Chelsea Manning’s request for medical treatment in Army custody is precipitating discussions about what is appropriate medical treatment for transgender people, and what transgender-related health care should be made available by the DOD for service members and by TRICARE for dependents and retirees. It’s also spurred a discussion of whether U.S. government health-care exclusions for gender dysphoria are ethically defensible.

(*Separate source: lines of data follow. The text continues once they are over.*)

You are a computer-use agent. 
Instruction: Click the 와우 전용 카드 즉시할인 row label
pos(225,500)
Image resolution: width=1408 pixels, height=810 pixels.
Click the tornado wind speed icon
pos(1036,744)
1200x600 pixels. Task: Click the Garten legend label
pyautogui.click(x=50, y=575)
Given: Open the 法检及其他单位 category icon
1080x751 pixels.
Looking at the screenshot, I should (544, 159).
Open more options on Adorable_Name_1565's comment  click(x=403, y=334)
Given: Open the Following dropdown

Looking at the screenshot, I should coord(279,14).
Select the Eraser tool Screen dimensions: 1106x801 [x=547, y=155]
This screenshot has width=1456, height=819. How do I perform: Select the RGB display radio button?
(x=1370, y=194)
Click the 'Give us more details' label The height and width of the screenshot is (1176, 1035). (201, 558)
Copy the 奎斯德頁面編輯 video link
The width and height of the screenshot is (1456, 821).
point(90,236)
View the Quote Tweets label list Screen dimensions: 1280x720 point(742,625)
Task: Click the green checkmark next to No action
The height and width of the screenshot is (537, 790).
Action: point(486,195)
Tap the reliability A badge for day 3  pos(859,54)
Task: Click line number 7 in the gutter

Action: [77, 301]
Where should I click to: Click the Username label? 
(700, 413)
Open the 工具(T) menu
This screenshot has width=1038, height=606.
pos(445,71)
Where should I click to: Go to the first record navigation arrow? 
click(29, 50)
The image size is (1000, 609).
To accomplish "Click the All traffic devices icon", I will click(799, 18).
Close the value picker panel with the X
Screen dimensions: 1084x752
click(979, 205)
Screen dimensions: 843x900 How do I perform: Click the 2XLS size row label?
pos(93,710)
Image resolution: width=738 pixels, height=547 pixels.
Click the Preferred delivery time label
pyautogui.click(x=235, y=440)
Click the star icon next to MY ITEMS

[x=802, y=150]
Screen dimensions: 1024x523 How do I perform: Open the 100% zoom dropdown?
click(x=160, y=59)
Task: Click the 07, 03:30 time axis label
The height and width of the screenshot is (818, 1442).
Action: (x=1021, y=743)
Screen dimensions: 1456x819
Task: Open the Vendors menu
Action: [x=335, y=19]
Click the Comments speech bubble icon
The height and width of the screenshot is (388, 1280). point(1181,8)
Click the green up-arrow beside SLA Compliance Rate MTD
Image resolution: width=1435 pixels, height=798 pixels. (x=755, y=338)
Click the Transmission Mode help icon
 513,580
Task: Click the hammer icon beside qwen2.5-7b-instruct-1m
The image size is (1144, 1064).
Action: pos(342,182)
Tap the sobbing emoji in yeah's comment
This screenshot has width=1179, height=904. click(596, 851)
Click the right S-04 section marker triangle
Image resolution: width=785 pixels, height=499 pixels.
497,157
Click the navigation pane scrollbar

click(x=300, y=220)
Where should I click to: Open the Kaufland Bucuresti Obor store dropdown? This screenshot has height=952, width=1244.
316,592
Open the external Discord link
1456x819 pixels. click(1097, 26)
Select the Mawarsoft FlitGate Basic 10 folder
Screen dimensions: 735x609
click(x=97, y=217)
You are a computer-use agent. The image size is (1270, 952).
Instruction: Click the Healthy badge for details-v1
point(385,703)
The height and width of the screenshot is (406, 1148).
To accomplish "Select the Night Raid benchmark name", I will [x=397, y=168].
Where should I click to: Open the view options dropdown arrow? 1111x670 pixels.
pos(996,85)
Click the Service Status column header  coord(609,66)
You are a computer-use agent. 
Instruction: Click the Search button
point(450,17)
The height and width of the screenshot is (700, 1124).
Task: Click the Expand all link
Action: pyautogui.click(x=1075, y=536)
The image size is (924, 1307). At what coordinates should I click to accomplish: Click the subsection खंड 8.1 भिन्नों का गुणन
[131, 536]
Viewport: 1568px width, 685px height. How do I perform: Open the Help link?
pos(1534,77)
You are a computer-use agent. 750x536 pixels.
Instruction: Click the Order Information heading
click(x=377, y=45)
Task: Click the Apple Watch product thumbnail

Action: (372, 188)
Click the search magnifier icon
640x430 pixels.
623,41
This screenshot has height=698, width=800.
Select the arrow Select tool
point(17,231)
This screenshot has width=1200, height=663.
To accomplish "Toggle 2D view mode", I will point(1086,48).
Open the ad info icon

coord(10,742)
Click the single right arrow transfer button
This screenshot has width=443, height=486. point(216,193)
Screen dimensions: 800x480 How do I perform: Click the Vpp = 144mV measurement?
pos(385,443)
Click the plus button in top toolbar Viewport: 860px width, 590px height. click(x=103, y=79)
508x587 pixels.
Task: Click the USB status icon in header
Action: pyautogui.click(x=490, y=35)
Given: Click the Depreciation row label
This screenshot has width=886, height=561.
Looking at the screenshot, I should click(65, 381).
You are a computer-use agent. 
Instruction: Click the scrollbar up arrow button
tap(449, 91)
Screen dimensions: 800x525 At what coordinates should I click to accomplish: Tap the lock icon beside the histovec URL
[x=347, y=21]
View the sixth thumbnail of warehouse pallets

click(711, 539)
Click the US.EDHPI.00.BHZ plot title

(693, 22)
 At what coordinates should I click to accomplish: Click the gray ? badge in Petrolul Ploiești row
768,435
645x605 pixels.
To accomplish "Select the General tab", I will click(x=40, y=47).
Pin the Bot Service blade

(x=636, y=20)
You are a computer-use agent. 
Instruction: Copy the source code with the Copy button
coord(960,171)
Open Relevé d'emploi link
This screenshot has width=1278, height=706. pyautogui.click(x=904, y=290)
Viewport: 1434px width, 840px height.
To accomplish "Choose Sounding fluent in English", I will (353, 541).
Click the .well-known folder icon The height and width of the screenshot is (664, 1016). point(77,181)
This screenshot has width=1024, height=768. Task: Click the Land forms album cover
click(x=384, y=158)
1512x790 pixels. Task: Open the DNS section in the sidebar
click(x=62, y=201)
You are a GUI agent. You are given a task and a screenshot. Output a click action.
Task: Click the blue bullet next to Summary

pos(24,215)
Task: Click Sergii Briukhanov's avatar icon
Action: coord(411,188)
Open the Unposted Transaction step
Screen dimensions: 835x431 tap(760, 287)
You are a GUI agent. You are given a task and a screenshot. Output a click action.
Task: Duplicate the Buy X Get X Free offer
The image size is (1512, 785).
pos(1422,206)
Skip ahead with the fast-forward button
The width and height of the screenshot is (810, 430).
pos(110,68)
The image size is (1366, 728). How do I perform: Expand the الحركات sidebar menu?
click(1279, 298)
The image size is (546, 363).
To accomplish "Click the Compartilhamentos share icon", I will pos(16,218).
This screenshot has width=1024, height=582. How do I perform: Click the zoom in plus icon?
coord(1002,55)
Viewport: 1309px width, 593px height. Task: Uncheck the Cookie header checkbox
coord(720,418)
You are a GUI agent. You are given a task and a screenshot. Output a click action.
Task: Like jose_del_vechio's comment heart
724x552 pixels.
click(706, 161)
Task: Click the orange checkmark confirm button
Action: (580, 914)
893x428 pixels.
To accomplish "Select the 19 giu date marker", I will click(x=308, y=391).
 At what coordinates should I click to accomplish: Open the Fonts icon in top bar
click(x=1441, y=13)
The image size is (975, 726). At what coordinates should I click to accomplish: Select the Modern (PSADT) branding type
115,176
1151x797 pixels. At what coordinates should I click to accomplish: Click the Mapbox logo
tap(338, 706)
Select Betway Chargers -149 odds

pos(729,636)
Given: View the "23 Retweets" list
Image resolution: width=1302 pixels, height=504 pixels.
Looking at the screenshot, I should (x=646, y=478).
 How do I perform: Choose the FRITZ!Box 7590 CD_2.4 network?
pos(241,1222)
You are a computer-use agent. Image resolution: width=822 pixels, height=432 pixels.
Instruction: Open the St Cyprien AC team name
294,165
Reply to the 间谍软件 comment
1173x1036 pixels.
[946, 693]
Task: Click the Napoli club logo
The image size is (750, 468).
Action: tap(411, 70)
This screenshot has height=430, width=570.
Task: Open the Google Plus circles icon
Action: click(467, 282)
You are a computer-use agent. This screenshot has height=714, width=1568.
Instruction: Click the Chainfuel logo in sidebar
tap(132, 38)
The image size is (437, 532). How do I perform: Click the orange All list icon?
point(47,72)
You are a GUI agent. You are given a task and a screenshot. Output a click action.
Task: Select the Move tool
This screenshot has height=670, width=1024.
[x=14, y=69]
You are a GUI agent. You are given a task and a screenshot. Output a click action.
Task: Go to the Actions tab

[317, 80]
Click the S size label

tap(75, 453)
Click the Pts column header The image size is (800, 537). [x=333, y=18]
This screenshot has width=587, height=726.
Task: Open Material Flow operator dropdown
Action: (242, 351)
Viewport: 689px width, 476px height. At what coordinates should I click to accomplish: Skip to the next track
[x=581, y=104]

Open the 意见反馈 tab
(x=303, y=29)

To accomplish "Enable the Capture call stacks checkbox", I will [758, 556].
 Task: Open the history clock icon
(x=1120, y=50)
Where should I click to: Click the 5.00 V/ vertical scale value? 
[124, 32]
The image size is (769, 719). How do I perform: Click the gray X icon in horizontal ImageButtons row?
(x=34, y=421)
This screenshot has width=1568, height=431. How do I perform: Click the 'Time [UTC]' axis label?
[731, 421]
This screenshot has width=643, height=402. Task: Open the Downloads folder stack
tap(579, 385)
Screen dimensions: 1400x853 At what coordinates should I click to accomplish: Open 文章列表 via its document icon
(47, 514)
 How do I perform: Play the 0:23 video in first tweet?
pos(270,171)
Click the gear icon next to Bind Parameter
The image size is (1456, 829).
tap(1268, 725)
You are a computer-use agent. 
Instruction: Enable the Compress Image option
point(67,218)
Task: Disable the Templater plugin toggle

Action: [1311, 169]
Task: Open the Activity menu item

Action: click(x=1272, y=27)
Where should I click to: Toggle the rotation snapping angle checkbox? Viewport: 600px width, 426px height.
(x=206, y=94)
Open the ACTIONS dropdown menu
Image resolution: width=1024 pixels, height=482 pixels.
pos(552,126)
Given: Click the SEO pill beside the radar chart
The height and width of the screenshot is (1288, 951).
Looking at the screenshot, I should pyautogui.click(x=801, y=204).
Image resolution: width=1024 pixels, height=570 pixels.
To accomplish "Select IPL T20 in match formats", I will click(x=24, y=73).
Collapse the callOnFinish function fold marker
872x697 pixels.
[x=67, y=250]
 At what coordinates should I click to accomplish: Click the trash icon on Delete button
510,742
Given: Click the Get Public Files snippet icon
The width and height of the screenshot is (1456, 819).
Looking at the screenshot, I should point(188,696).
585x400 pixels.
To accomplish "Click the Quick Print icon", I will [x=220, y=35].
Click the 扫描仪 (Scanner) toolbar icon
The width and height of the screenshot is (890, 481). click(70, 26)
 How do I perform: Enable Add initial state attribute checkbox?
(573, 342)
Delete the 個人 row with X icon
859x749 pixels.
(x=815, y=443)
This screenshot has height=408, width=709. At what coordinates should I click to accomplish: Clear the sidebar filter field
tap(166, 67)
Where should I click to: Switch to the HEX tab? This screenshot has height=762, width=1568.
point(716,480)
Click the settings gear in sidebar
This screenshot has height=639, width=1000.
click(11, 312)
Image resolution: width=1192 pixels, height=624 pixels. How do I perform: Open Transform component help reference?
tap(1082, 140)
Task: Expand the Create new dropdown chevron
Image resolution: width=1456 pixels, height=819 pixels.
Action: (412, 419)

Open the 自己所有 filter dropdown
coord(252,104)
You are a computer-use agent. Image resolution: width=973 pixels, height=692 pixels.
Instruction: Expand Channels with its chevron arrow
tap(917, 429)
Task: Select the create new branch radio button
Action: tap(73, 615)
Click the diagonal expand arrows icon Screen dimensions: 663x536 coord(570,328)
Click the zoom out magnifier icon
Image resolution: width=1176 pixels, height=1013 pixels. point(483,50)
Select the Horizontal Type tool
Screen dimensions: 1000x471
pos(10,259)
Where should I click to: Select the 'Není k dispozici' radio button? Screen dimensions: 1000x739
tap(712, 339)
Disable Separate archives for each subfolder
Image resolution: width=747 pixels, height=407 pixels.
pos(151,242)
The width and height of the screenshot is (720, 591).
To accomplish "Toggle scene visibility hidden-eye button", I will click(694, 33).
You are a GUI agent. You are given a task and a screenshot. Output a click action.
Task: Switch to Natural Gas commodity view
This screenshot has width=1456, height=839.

In thinking of what are ethical and appropriate health-care treatments for transgender people, we need to consider that the American Psychiatric Association has strongly questioned the efficacy of conversion therapy. In addition, the Ninth Circuit Court of Appeals affirmed last week the right to prohibit therapy for minors that has the goal of making patients “ex-gay” or “ex-transgender.” Because of the real harm such therapy
can cause, one can safely state that the federal government shouldn’t be in the business of engaging in conversion therapy with their transgender prisoners.
And beyond the medical considerations, the public transitions of Kristin Beck—the former Navy seal who recently came out as transgender on CNN’s Anderson Cooper 360—and Chelsea Manning
are generating a national discussion on open military service for transgender people.
Chelsea Manning’s now public transition highlights the needs of a vulnerable population. And how we treat the most vulnerable individuals in our society is a discussion we certainly should be having.